Yes, the point is that you can assign a class to COL and use that class
in CSS, but most properties you set on COL that way have no effect. CSS
is very liberal in a sense: all elements have all properties, and you
can thus set any property on any element, but not all properties affect
all elements. The issue with COL is that it has no children. A table
cell is never a child of a COL, always a a child of a TR.

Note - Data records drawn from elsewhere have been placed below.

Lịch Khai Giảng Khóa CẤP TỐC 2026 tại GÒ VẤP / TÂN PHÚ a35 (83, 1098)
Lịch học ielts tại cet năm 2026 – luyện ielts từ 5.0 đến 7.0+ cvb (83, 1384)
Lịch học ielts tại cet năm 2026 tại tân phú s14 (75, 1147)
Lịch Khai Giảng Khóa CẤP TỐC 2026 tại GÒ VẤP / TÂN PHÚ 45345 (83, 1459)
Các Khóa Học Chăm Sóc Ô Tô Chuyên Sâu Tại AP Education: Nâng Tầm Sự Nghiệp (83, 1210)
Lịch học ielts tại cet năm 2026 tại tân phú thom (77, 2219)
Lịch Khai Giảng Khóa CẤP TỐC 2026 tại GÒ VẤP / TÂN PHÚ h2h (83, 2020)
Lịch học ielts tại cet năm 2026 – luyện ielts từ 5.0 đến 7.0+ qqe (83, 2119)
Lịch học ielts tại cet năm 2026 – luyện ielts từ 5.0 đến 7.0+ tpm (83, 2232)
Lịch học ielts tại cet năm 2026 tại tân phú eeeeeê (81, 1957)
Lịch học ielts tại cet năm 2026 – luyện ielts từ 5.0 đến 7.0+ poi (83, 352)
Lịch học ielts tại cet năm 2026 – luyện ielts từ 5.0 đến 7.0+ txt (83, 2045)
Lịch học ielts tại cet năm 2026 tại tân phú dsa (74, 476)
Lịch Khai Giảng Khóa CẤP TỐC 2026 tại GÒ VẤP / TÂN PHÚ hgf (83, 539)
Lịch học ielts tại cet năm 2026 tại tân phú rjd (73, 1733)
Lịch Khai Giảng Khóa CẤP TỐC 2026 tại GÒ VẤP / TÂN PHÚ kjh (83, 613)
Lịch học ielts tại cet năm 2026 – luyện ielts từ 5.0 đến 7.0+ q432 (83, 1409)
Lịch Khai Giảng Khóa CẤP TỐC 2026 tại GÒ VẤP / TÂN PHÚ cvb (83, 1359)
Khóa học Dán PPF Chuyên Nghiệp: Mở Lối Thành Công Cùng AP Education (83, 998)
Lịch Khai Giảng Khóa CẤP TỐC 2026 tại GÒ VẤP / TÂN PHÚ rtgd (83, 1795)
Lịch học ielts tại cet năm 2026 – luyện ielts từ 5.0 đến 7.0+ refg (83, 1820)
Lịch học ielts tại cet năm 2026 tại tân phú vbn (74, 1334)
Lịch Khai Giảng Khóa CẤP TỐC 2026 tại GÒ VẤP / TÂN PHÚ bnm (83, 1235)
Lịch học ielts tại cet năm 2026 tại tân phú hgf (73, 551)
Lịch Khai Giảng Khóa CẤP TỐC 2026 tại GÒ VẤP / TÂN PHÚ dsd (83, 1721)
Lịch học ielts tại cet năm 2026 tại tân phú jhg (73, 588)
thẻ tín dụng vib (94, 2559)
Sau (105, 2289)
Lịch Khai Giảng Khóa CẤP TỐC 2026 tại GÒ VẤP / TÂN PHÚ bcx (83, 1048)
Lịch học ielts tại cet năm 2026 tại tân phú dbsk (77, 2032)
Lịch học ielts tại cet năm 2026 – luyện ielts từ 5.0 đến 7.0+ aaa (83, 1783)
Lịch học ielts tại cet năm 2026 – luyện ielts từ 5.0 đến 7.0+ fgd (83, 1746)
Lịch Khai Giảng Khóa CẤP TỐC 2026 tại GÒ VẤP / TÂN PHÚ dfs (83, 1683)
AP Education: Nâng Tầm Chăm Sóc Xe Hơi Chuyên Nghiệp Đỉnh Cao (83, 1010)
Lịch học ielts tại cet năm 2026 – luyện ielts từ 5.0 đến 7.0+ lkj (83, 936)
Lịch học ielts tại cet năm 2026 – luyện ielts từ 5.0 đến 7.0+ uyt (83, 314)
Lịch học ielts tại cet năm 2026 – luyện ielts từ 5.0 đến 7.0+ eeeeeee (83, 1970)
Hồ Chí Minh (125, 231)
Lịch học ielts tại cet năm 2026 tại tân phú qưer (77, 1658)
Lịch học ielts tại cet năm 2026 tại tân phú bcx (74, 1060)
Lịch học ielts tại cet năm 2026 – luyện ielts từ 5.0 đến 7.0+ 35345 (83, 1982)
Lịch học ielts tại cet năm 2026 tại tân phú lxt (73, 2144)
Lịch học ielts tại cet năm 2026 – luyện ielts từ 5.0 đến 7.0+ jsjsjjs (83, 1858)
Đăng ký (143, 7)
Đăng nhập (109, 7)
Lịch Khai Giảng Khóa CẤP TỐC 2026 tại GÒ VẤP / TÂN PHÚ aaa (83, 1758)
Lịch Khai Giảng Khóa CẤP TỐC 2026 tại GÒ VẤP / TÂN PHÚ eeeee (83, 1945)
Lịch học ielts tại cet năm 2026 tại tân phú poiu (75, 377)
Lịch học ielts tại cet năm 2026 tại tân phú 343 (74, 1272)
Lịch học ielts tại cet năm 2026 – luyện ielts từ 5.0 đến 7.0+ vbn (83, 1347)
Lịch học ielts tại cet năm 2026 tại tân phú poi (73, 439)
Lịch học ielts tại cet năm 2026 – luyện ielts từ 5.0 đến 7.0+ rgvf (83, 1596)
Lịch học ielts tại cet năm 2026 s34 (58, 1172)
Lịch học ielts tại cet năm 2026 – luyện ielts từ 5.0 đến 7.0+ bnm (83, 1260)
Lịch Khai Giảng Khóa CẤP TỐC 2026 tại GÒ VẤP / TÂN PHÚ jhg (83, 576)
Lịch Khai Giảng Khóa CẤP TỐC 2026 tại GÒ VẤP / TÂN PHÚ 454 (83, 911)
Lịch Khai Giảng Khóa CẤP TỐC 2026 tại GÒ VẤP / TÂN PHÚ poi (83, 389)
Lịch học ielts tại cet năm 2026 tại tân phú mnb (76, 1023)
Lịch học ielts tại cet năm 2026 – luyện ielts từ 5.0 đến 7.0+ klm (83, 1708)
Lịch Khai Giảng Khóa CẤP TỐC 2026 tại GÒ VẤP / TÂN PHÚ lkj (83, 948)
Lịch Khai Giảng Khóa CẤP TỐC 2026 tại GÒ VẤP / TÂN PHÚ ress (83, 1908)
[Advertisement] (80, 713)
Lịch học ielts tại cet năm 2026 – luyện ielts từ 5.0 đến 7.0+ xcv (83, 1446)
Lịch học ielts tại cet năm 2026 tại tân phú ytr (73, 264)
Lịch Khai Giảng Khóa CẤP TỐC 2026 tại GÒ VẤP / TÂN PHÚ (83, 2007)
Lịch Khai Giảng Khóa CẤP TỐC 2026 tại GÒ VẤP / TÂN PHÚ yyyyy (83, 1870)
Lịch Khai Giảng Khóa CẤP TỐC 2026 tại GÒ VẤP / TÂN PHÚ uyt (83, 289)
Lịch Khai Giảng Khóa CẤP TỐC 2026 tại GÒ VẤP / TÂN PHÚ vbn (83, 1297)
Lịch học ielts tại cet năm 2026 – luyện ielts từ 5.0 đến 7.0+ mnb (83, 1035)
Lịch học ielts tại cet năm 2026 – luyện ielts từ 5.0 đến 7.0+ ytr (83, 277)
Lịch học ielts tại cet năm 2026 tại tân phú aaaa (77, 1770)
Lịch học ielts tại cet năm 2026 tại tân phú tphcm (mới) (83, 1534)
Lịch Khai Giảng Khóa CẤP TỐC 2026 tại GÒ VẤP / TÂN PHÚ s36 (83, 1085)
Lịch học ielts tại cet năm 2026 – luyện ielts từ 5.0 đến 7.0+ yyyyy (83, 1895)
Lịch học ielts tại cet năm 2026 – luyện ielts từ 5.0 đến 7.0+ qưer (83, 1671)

CSS 2.1 explicitly specifies that only border, background, width, and
visibility properties apply to columns:
http://www.w3.org/TR/CSS2/tables.html#columns
> Not that it might be so helpful generally but in your particular case
>
> tr td:first-child + td {text-align:center;}
> tr td:first-child + td + td + td {text-align:center;}
>
> should make the second table work by the lever of styling in the head
> without adding classes or IDs
Yes, and if you keep the current CSS code that sets text-align on COL
elements, things work on old versions of IE, too. They don't understand
the fancy selectors above, but in compensation, they incorrectly make
cells of a column aligned according to the text-align property set on
COL (this violates the specs, but here it's what we want).
You could simplify the selectors to td:nth-child(2) and td:nth-child(4),
but then you would have a problem with IE 8 (partly solvable e.g. with
Selectivizr.js, but perhaps it's better to use the clumsier selectors,
unless you are styling the 13th column or something).